(Supplied information Opens)

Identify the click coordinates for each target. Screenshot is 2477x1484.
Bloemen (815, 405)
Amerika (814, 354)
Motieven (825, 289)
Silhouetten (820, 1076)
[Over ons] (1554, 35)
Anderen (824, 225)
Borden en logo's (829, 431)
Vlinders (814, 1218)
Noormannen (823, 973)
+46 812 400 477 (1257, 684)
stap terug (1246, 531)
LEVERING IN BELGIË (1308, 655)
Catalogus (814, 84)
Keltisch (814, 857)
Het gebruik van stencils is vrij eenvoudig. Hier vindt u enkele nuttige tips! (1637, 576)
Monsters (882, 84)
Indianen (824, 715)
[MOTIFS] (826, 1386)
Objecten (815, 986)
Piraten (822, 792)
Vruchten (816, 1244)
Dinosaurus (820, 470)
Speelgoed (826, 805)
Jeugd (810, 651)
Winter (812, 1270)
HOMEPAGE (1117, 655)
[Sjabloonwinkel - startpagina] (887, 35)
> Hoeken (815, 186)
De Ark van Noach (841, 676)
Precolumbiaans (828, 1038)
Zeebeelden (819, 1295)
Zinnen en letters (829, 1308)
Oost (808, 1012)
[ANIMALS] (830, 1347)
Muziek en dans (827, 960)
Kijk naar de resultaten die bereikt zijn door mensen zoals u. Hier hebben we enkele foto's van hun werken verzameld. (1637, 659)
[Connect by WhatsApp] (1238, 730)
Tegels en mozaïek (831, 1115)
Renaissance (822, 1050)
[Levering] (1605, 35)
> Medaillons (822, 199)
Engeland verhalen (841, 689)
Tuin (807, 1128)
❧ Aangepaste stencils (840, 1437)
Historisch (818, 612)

(Supplied information Closes)

Task description
Return the listing verbatim.

Output for this task
Identify the click coordinates for each target. Screenshot is 2477x1484.
Bloemen (815, 405)
Amerika (814, 354)
Motieven (825, 289)
Silhouetten (820, 1076)
[Over ons] (1554, 35)
Anderen (824, 225)
Borden en logo's (829, 431)
Vlinders (814, 1218)
Noormannen (823, 973)
+46 812 400 477 (1257, 684)
stap terug (1246, 531)
LEVERING IN BELGIË (1308, 655)
Catalogus (814, 84)
Keltisch (814, 857)
Het gebruik van stencils is vrij eenvoudig. Hier vindt u enkele nuttige tips! (1637, 576)
Monsters (882, 84)
Indianen (824, 715)
[MOTIFS] (826, 1386)
Objecten (815, 986)
Piraten (822, 792)
Vruchten (816, 1244)
Dinosaurus (820, 470)
Speelgoed (826, 805)
Jeugd (810, 651)
Winter (812, 1270)
HOMEPAGE (1117, 655)
[Sjabloonwinkel - startpagina] (887, 35)
> Hoeken (815, 186)
De Ark van Noach (841, 676)
Precolumbiaans (828, 1038)
Zeebeelden (819, 1295)
Zinnen en letters (829, 1308)
Oost (808, 1012)
[ANIMALS] (830, 1347)
Muziek en dans (827, 960)
Kijk naar de resultaten die bereikt zijn door mensen zoals u. Hier hebben we enkele foto's van hun werken verzameld. (1637, 659)
[Connect by WhatsApp] (1238, 730)
Tegels en mozaïek (831, 1115)
Renaissance (822, 1050)
[Levering] (1605, 35)
> Medaillons (822, 199)
Engeland verhalen (841, 689)
Tuin (807, 1128)
❧ Aangepaste stencils (840, 1437)
Historisch (818, 612)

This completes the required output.